Two lines in the listing below mark the span: one contains "The width and height of the screenshot is (1456, 819)." and one contains "Viewport: 960px width, 609px height.". Reproduce both of them and everything between, exactly.

[Opening DATA section]

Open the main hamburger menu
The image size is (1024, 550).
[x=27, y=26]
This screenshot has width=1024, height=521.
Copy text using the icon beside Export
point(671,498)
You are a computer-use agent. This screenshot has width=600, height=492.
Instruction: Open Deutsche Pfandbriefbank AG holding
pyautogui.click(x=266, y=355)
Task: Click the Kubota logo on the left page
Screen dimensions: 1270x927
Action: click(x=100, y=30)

[Closing DATA section]
[Opening DATA section]

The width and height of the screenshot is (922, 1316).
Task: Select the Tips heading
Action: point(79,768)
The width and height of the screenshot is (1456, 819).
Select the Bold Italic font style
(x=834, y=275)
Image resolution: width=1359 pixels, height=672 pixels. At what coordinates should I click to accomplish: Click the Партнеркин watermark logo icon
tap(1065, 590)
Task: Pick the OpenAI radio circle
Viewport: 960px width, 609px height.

[Closing DATA section]

§ **TASK OUTPUT**
The width and height of the screenshot is (1456, 819).
Select the Bold Italic font style
(x=834, y=275)
Image resolution: width=1359 pixels, height=672 pixels. At what coordinates should I click to accomplish: Click the Партнеркин watermark logo icon
tap(1065, 590)
Task: Pick the OpenAI radio circle
Viewport: 960px width, 609px height.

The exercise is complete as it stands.